Copy out every one of the lines below, from first to last, without changing a single character.

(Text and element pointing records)

============

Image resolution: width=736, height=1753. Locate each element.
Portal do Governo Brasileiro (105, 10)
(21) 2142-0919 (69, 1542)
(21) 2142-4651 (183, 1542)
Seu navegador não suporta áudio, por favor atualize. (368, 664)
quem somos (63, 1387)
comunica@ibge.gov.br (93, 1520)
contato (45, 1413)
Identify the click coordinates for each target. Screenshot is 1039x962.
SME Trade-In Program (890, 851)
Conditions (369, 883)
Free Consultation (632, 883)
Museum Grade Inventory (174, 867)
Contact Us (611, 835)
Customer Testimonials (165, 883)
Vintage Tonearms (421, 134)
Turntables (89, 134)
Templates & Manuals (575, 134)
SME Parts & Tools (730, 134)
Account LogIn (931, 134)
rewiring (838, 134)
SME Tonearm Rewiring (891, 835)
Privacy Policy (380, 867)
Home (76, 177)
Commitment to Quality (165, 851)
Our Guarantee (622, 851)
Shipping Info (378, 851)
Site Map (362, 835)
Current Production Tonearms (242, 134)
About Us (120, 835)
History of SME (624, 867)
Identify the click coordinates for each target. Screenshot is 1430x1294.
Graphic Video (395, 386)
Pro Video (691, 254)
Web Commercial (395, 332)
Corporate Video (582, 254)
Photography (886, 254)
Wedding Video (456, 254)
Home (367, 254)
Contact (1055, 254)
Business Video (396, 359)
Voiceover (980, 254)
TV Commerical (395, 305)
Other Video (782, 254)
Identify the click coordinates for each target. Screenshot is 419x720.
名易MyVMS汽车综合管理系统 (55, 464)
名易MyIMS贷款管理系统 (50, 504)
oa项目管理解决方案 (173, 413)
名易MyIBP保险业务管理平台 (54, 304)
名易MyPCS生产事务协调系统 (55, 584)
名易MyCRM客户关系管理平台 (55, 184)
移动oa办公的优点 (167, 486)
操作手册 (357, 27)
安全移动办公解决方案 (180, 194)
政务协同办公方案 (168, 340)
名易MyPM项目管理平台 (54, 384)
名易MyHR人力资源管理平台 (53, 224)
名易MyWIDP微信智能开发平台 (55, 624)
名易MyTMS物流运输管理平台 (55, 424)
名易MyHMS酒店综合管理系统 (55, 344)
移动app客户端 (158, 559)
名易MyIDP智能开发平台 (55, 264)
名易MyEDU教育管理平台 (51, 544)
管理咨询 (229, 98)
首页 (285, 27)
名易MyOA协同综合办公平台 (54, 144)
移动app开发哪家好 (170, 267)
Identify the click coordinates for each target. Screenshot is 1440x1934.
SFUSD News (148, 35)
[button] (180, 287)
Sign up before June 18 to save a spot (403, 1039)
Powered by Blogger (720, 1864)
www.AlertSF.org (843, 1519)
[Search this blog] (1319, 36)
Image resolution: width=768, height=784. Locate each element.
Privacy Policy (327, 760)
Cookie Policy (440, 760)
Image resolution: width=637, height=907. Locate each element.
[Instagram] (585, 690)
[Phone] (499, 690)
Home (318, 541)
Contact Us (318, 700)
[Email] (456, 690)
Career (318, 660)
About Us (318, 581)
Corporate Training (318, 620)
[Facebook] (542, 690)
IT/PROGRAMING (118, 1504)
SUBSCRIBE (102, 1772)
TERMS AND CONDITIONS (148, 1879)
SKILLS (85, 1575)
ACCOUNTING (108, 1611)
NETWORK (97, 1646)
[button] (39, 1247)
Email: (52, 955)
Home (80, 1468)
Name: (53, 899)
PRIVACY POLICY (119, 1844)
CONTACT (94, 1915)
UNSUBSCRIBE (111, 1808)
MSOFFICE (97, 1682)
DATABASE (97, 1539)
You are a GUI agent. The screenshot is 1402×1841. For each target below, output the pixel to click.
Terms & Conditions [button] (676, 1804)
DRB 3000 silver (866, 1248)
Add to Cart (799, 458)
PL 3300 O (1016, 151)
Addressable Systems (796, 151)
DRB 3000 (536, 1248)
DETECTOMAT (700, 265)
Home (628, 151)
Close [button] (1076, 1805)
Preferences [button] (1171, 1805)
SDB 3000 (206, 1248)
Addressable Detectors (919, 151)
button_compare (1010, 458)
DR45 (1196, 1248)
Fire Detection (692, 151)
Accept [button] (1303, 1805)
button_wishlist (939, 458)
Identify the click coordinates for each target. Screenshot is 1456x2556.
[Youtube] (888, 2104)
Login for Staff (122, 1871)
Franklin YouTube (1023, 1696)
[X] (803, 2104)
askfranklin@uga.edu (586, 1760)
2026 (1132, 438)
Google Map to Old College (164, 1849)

============

◆ Result of this task:
Image resolution: width=736, height=1753. Locate each element.
Portal do Governo Brasileiro (105, 10)
(21) 2142-0919 (69, 1542)
(21) 2142-4651 (183, 1542)
Seu navegador não suporta áudio, por favor atualize. (368, 664)
quem somos (63, 1387)
comunica@ibge.gov.br (93, 1520)
contato (45, 1413)
Identify the click coordinates for each target. Screenshot is 1039x962.
SME Trade-In Program (890, 851)
Conditions (369, 883)
Free Consultation (632, 883)
Museum Grade Inventory (174, 867)
Contact Us (611, 835)
Customer Testimonials (165, 883)
Vintage Tonearms (421, 134)
Turntables (89, 134)
Templates & Manuals (575, 134)
SME Parts & Tools (730, 134)
Account LogIn (931, 134)
rewiring (838, 134)
SME Tonearm Rewiring (891, 835)
Privacy Policy (380, 867)
Home (76, 177)
Commitment to Quality (165, 851)
Our Guarantee (622, 851)
Shipping Info (378, 851)
Site Map (362, 835)
Current Production Tonearms (242, 134)
About Us (120, 835)
History of SME (624, 867)
Identify the click coordinates for each target. Screenshot is 1430x1294.
Graphic Video (395, 386)
Pro Video (691, 254)
Web Commercial (395, 332)
Corporate Video (582, 254)
Photography (886, 254)
Wedding Video (456, 254)
Home (367, 254)
Contact (1055, 254)
Business Video (396, 359)
Voiceover (980, 254)
TV Commerical (395, 305)
Other Video (782, 254)
Identify the click coordinates for each target. Screenshot is 419x720.
名易MyVMS汽车综合管理系统 (55, 464)
名易MyIMS贷款管理系统 (50, 504)
oa项目管理解决方案 (173, 413)
名易MyIBP保险业务管理平台 (54, 304)
名易MyPCS生产事务协调系统 (55, 584)
名易MyCRM客户关系管理平台 (55, 184)
移动oa办公的优点 (167, 486)
操作手册 (357, 27)
安全移动办公解决方案 (180, 194)
政务协同办公方案 (168, 340)
名易MyPM项目管理平台 (54, 384)
名易MyHR人力资源管理平台 (53, 224)
名易MyWIDP微信智能开发平台 (55, 624)
名易MyTMS物流运输管理平台 (55, 424)
名易MyHMS酒店综合管理系统 (55, 344)
移动app客户端 (158, 559)
名易MyIDP智能开发平台 (55, 264)
名易MyEDU教育管理平台 (51, 544)
管理咨询 (229, 98)
首页 (285, 27)
名易MyOA协同综合办公平台 (54, 144)
移动app开发哪家好 (170, 267)
Identify the click coordinates for each target. Screenshot is 1440x1934.
SFUSD News (148, 35)
[button] (180, 287)
Sign up before June 18 to save a spot (403, 1039)
Powered by Blogger (720, 1864)
www.AlertSF.org (843, 1519)
[Search this blog] (1319, 36)
Image resolution: width=768, height=784. Locate each element.
Privacy Policy (327, 760)
Cookie Policy (440, 760)
Image resolution: width=637, height=907. Locate each element.
[Instagram] (585, 690)
[Phone] (499, 690)
Home (318, 541)
Contact Us (318, 700)
[Email] (456, 690)
Career (318, 660)
About Us (318, 581)
Corporate Training (318, 620)
[Facebook] (542, 690)
IT/PROGRAMING (118, 1504)
SUBSCRIBE (102, 1772)
TERMS AND CONDITIONS (148, 1879)
SKILLS (85, 1575)
ACCOUNTING (108, 1611)
NETWORK (97, 1646)
[button] (39, 1247)
Email: (52, 955)
Home (80, 1468)
Name: (53, 899)
PRIVACY POLICY (119, 1844)
CONTACT (94, 1915)
UNSUBSCRIBE (111, 1808)
MSOFFICE (97, 1682)
DATABASE (97, 1539)
You are a GUI agent. The screenshot is 1402×1841. For each target below, output the pixel to click.
Terms & Conditions [button] (676, 1804)
DRB 3000 silver (866, 1248)
Add to Cart (799, 458)
PL 3300 O (1016, 151)
Addressable Systems (796, 151)
DRB 3000 (536, 1248)
DETECTOMAT (700, 265)
Home (628, 151)
Close [button] (1076, 1805)
Preferences [button] (1171, 1805)
SDB 3000 (206, 1248)
Addressable Detectors (919, 151)
button_compare (1010, 458)
DR45 (1196, 1248)
Fire Detection (692, 151)
Accept [button] (1303, 1805)
button_wishlist (939, 458)
Identify the click coordinates for each target. Screenshot is 1456x2556.
[Youtube] (888, 2104)
Login for Staff (122, 1871)
Franklin YouTube (1023, 1696)
[X] (803, 2104)
askfranklin@uga.edu (586, 1760)
2026 (1132, 438)
Google Map to Old College (164, 1849)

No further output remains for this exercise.